Complex Polygon Rendering using OpenCL

Chris Benesch
9 min readDec 8, 2019

For those of us who have to deal with GIS data, or other complex polygons we are used to seeing algorithms even in the best geometry tools that have N² performance. We twist and contort our code to get every last bit of CPU resources out. Once we get it computing properly then we have to wait again for everything to render. OpenCL has been a great tool for parallel computing, but its non-deterministic requirement makes such calculations unfeasible. I wish to share with you an approach that I recently used that gave me very good results, using both outlines and filled polygons. The latter part in OpenCL I will share code with as it is non-intuitive, and probably why you landed here in the first place.
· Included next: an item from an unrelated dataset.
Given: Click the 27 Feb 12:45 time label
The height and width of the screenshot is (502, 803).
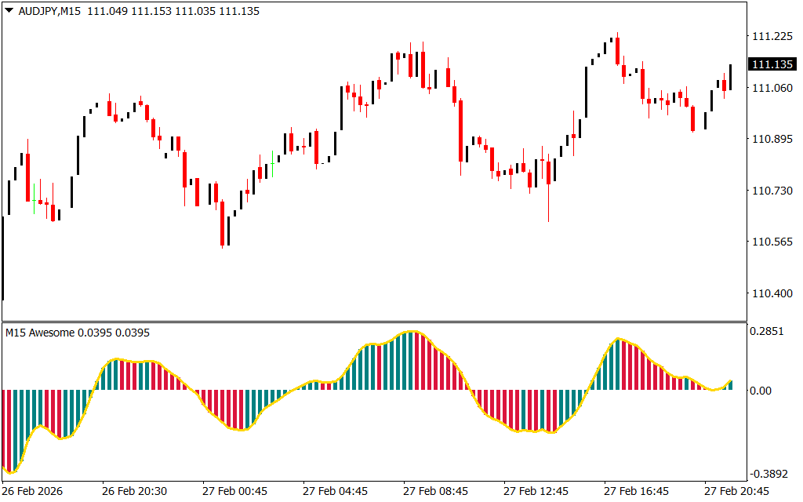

The first thing I did was to load shape files that had the data I wished to display. Let’s say worldwide land coverage. I used the GDAL library to load and transform them into a WGS-84 format. This may seem pointless now, but the end result of this whole project is to handle display of shapefiles that could come from anywhere and in any supported projection, ie. Albers, etc.. Getting them into standard lat/lon coordinates is a good starting point. I loaded and created new persistent objects that were a geometry collection of one polygon per collection object. Sometimes the shapefiles might come in with multiple polygons per feature broken up by political regions, but for us we don’t care about that. When a request comes in, it has a map projection type and its boundaries. We take that and use it to create a boundary. A boundary is a very simple polygon that represents your eventual screen extents, ie -140 to -90 longitude by 50 to 20 latitude.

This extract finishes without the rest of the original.